E.                 Efforts pour résoudre la plainte

[15]           Le rapport fondé sur les articles 41 et 49 décrit les nombreux efforts faits en vain pour résoudre la plainte de manière informelle. Ces efforts comprenaient notamment une tentative de médiation officielle et l’embauche subséquente d’un conciliateur. En 2006, la CCDP a pris les mesures suivantes : 1) elle a reporté la plainte afin de permettre aux parties de s’attaquer au règlement du différend entre elles; 2) elle a indiqué que, si les parties ne pouvaient en venir à une entente, la défenderesse pourrait demander à la CCDP d’exercer son pouvoir discrétionnaire de traiter la plainte [la « décision de la CCDP de 2006 »]. Aucune des parties n’a demandé un contrôle judiciaire de la décision de la CCDP de 2006.

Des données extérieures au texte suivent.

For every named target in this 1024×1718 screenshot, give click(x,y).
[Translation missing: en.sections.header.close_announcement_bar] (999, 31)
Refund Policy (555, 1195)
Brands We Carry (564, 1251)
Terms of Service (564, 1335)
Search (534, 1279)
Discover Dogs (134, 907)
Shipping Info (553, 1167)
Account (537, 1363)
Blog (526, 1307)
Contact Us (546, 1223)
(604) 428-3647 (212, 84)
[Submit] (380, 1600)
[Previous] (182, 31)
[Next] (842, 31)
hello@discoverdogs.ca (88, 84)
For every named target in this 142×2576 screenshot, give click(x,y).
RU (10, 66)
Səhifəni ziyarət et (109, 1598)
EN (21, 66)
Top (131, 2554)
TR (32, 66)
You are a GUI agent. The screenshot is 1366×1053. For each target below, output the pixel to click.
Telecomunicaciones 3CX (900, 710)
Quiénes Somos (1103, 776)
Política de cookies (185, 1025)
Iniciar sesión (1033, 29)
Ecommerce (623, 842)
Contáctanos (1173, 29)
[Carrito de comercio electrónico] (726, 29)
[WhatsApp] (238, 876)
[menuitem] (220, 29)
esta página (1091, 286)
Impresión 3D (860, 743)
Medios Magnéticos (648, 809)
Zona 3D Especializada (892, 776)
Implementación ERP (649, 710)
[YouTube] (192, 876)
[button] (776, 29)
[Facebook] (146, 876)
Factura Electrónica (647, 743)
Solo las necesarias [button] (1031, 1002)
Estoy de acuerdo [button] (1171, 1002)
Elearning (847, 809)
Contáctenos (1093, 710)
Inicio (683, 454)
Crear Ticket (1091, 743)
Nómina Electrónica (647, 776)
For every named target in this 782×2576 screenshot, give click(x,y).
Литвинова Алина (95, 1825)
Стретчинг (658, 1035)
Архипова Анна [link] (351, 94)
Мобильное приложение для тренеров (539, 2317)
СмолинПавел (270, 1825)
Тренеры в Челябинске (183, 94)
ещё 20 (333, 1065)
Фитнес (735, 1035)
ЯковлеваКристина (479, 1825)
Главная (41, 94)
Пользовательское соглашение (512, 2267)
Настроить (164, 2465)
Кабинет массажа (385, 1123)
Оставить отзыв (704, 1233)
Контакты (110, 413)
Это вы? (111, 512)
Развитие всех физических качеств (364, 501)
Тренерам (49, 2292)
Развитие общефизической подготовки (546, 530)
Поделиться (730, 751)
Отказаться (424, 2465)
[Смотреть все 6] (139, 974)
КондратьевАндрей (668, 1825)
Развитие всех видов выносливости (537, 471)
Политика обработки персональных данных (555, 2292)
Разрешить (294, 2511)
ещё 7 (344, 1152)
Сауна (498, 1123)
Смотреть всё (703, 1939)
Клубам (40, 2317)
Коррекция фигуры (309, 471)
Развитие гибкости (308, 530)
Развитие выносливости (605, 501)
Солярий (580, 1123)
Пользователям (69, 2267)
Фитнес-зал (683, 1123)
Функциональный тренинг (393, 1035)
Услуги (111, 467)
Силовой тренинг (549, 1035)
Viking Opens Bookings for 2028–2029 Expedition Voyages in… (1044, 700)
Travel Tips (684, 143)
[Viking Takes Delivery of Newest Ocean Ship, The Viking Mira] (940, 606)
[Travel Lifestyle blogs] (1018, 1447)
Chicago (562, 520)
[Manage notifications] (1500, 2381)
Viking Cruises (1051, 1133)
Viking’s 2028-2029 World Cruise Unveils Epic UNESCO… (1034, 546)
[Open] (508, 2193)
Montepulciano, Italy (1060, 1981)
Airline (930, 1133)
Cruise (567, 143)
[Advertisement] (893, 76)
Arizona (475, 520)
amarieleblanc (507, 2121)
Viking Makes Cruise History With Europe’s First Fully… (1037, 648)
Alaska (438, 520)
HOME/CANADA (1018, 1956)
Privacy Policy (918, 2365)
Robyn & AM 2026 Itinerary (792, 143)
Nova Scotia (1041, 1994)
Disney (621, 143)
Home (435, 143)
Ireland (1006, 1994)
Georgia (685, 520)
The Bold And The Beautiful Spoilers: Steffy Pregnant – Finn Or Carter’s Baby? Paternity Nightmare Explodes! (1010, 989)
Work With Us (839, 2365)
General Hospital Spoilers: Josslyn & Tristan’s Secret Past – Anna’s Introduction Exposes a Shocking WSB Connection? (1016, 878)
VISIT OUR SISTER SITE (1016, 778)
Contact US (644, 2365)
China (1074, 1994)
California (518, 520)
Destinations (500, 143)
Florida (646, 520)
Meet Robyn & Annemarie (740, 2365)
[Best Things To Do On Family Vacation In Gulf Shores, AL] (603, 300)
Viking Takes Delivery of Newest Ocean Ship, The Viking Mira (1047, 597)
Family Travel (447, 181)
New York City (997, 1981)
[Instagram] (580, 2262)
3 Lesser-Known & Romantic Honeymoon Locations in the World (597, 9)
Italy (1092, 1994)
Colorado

[16]           À la suite de la décision de la CCDP de 2006, les parties ont signé un deuxième protocole d’entente [le « protocole d’entente de 2006 »]. Le protocole d’entente de 2006 reconnaissait que le plan d’évaluation des emplois existant pouvait s’appliquer à tous les postes de l’unité de négociation et qu’il était exempt de partialité fondée sur le sexe ou de discrimination fondée sur des motifs de distinction illicites en vertu de la LCDP. Tout comme le protocole d’entente de 1997, le protocole d’entente de 2006 ne traitait pas de la question d’une partialité fondée sur le sexe ou d’une discrimination fondée sur des motifs de distinction illicites en vertu de la LCDP, pour la période comprise entre le dépôt de la plainte en 1992 et le protocole d’entente de 1997.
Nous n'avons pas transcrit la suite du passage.